AVAILABLE DATA:
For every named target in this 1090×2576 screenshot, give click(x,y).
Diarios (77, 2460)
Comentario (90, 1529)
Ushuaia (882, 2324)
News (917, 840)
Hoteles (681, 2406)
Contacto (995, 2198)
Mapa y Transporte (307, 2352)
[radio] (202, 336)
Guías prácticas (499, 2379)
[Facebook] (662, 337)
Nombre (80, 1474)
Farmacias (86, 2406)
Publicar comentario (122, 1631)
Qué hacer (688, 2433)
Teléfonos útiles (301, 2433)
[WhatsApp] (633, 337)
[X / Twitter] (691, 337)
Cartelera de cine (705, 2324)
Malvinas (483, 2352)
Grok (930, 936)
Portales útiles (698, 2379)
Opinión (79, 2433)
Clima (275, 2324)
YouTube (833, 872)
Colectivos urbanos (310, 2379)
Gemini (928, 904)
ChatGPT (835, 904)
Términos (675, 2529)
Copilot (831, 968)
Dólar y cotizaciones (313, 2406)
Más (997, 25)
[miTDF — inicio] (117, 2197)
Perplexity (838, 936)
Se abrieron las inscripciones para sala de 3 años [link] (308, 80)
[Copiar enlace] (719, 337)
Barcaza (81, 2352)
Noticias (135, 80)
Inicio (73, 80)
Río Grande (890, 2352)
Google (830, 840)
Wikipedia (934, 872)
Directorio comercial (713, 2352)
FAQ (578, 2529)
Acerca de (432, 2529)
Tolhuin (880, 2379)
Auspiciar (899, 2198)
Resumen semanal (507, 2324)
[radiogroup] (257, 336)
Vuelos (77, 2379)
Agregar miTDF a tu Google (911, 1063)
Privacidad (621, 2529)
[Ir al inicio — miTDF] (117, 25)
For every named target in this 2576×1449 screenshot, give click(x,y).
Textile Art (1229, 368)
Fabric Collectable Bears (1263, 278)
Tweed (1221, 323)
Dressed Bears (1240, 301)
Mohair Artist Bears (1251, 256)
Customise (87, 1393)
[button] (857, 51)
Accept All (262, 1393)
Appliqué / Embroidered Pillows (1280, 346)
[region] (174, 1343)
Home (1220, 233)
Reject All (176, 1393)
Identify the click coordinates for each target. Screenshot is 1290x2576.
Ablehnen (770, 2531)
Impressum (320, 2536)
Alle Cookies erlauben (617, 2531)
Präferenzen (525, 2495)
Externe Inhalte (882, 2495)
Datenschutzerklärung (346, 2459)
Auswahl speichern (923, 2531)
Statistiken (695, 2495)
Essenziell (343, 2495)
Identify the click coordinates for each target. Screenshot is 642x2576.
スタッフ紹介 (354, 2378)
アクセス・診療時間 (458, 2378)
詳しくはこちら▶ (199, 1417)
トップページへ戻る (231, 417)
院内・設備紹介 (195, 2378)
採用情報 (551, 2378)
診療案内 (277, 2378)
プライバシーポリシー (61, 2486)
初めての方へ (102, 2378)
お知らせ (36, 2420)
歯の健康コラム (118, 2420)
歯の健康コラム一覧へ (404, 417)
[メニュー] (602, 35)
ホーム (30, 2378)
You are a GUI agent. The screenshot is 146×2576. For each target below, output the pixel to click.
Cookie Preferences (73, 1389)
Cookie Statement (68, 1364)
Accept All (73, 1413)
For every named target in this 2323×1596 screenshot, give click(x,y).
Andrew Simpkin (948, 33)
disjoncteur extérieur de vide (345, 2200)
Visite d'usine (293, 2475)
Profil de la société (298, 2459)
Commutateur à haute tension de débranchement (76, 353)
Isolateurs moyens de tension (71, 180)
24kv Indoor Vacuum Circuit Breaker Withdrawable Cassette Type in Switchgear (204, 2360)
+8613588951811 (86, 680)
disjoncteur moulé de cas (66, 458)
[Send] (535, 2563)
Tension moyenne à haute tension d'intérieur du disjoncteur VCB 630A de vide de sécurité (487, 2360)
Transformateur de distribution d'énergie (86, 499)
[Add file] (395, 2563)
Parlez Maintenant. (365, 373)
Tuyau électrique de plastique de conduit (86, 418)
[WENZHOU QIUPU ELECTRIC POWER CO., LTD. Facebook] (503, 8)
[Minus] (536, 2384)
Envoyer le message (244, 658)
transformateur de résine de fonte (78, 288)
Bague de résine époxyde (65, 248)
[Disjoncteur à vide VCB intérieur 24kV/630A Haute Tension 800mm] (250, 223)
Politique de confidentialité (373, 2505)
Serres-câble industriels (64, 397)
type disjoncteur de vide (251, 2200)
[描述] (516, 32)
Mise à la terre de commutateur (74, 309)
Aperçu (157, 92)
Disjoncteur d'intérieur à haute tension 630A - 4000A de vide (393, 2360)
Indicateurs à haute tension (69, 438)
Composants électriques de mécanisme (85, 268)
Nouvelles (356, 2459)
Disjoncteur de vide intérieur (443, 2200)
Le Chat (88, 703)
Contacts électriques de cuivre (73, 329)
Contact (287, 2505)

YOUR ASSIGNMENT: All lines that include the word "résine" must be copied from the material above.

FINISHED TASK:
transformateur de résine de fonte (78, 288)
Bague de résine époxyde (65, 248)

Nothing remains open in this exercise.